日本が世界に誇れる番組といえば、テレビ朝日の長寿番組タモリ倶楽部だろう。
5月2日からは女性ナレーター渡辺美佐の声となった。長年親しんでいた武田広のナレーションから増谷康紀に変わった時は違和感があったが、この変更は成功と言えるのでは無いだろうか。
そんなタモリ倶楽部であるが、先週に引き続きコロナ禍の影響によりロケが出来なかった為か、過去の放送を振り返る回となった。
今回のテーマは「振り返れば誰もいない ぶっちぎり!!孤高のマニア列伝」。
トップバッターは2013年6月28日放送、「空想地図マニア」の登場。
7歳の頃から地図を空想で描き始め、小学校5年生の頃には架空の都市、中村市(なごむるし)の地図の作成を開始した男性が登場する。
街には新幹線が通っており、新幹線も停車する人口156万人の都市だそうだ。これにタモリも即座に反応し「福岡市と同じくらいだね」とのこと。テロップには「福岡市人口約160万人(2020年5月現在)」と放送当時にはなかったであろう豆知識が追加された。
中村市にはこれまた架空の都道府県「京南府:けいなんふ」にあり、地図上には府庁舎があることから、府庁所在地であるようだ。
完成度の高い地図には架空のコンビニ・スーパーのロゴも数多く配置されており、マニアのこだわりに一同感嘆。
架空の都市で起こった架空の政治的背景も地図の中に見え隠れしており、中でも当初建設予定であった新幹線の駅は紆余曲折の上、京南府庁舎の近くに建設されることになったそうだ。

#### 出典抜粋:
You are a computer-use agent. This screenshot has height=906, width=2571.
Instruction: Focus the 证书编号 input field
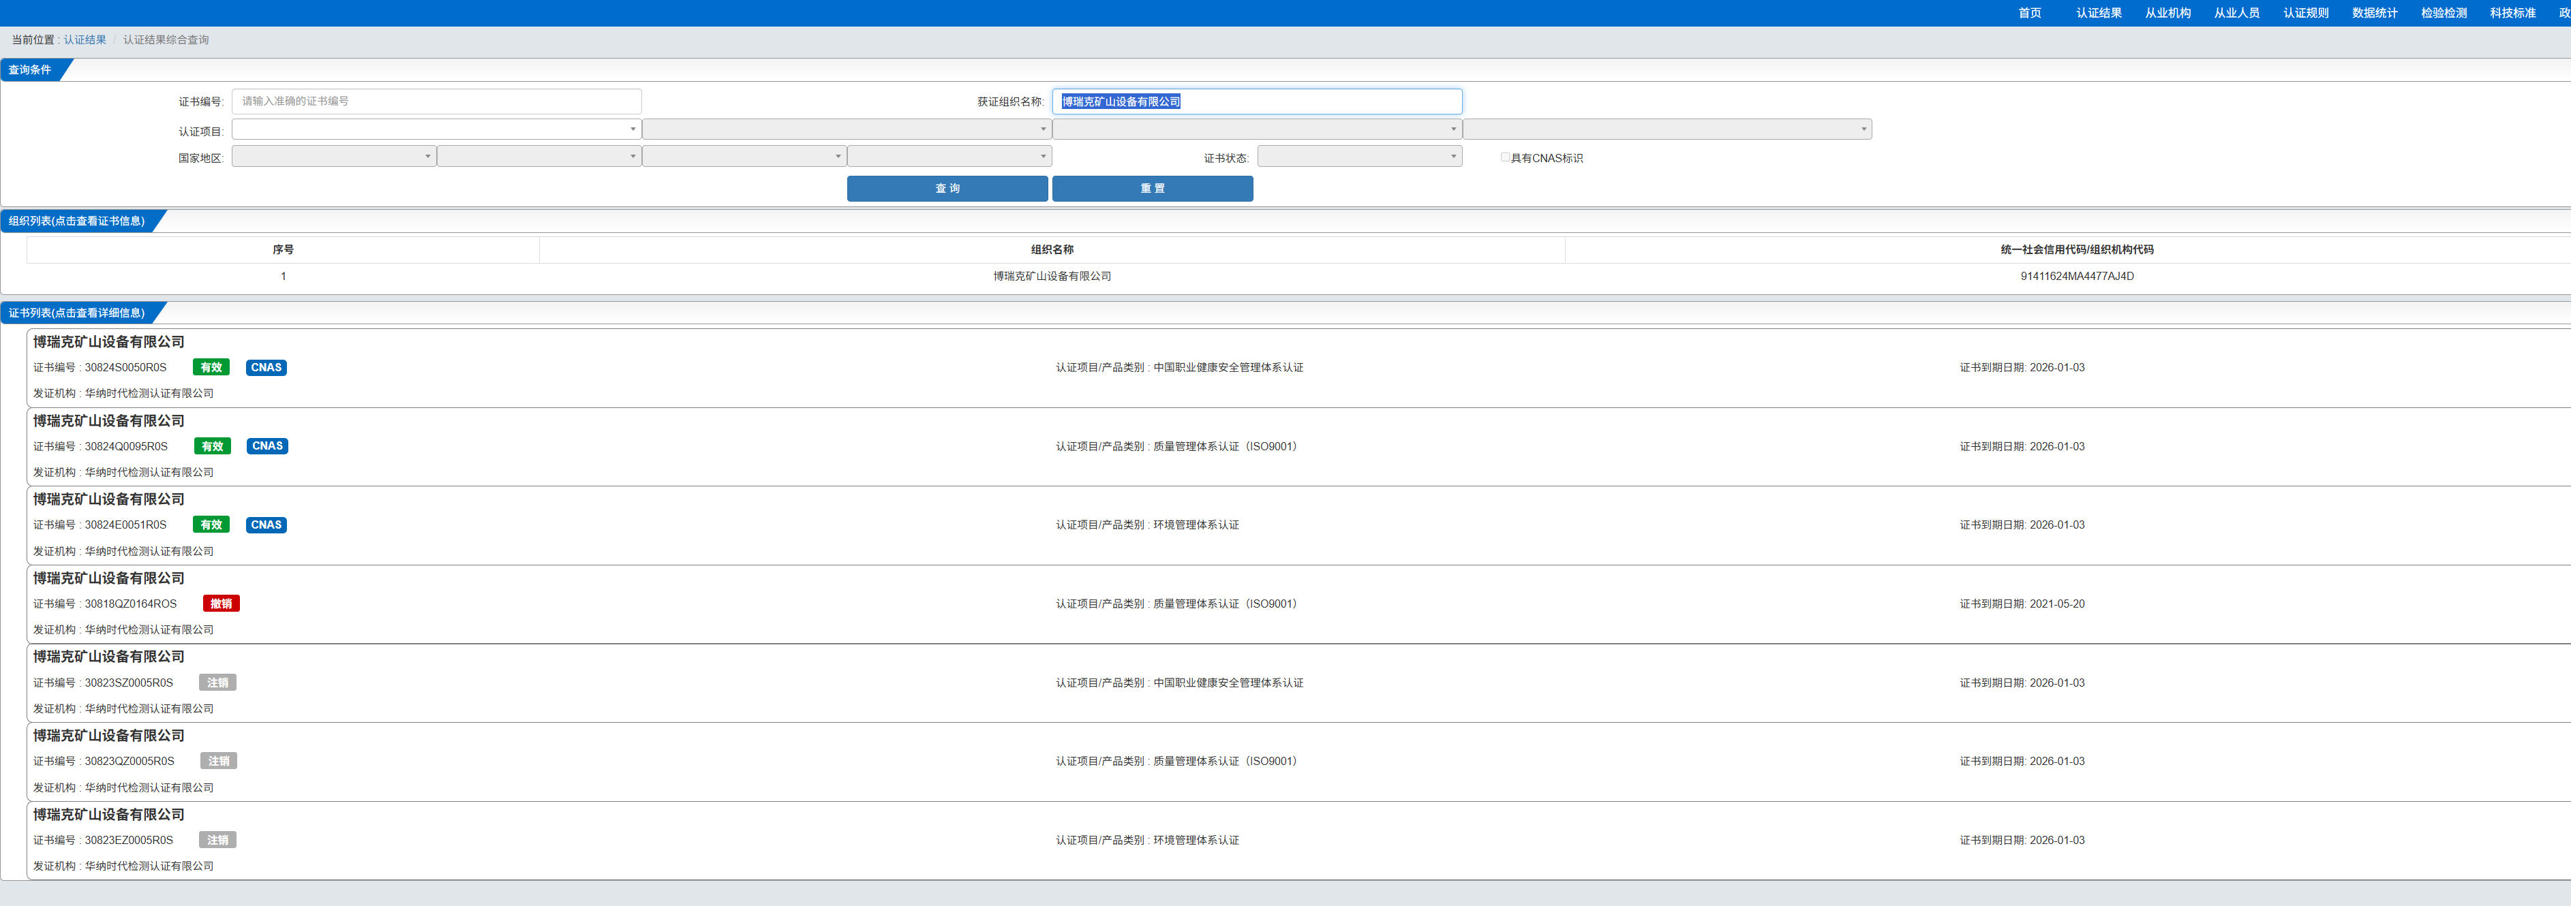pyautogui.click(x=436, y=101)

#### 作業指示:
**a.** タモリ倶楽部の記事のうち、「5月2日からは女性ナレーター」を含む語句で始まり「であろう豆知識が追加された。」で終わる部分を、一字一句変えずに返してください。
**b.** タモリ倶楽部の振り返り回を紹介する記事を、最後の文の後から書き進めてください。

#### 解答:
**a.**
5月2日からは女性ナレーター渡辺美佐の声となった。長年親しんでいた武田広のナレーションから増谷康紀に変わった時は違和感があったが、この変更は成功と言えるのでは無いだろうか。
そんなタモリ倶楽部であるが、先週に引き続きコロナ禍の影響によりロケが出来なかった為か、過去の放送を振り返る回となった。
今回のテーマは「振り返れば誰もいない ぶっちぎり!!孤高のマニア列伝」。
トップバッターは2013年6月28日放送、「空想地図マニア」の登場。
7歳の頃から地図を空想で描き始め、小学校5年生の頃には架空の都市、中村市(なごむるし)の地図の作成を開始した男性が登場する。
街には新幹線が通っており、新幹線も停車する人口156万人の都市だそうだ。これにタモリも即座に反応し「福岡市と同じくらいだね」とのこと。テロップには「福岡市人口約160万人(2020年5月現在)」と放送当時にはなかったであろう豆知識が追加された。

**b.**
この回のゲストは伊集院光、後藤まり子、ドランクドラゴンの塚地武雅。
次に登場するのは2015年6月26日放送、「古文房具マニア」。
生産中止や絶滅寸前の古い文房具を骨董市やオークションなどで買い集めるマニアの登場。
明治時代にアメリカから輸入された珍しいホチキスを紹介し、そのホチキスで紙を綴る機能を確認。
古文房具マニアが最も力を入れているのが古い消しゴムで、放送時点で3000点程収集していたそうだ。この回ではその中でもマニア選りすぐりの消しゴムが紹介され、ヒノデワシなる国産メーカーの消しゴムや100年以上前のヨーロッパの消しゴムコレクションを披露。
ゲストは今、旬な人・アンジャッシュの児嶋一哉、大宮エリー、渡辺祐。
タモリ倶楽部の準レギュラーとも言えるみうらじゅんが登場し、残念なコレクションを検証する2016年6月10日放送、「ナイブームを振り返ろう」も有名人枠として入りこんだ。
蟹のパンフレットこと、カニパンを集めるみうらじゅんが関西の旅行代理店から収集したカニに舌鼓を打つ旅行のパンフレットが紹介された。みうらじゅん曰く、都内では見かけないパンフレットで、関西に行った時のみ収集可能だそうだ。
シンスブームについても言及。主に店の操業年・シンス(Since)が書かれた看板の写真を撮影しコレクションしており、各店のシンスについてみうらじゅんが解説するというものであった。
みうらじゅんはシンスブームの影響で家ではヒヤシンスを育て始めたという話も。
ゲストはみうらじゅん、Kinkikids堂本剛、テレビ朝日アナウンサーの久保田直子は司会進行で登場。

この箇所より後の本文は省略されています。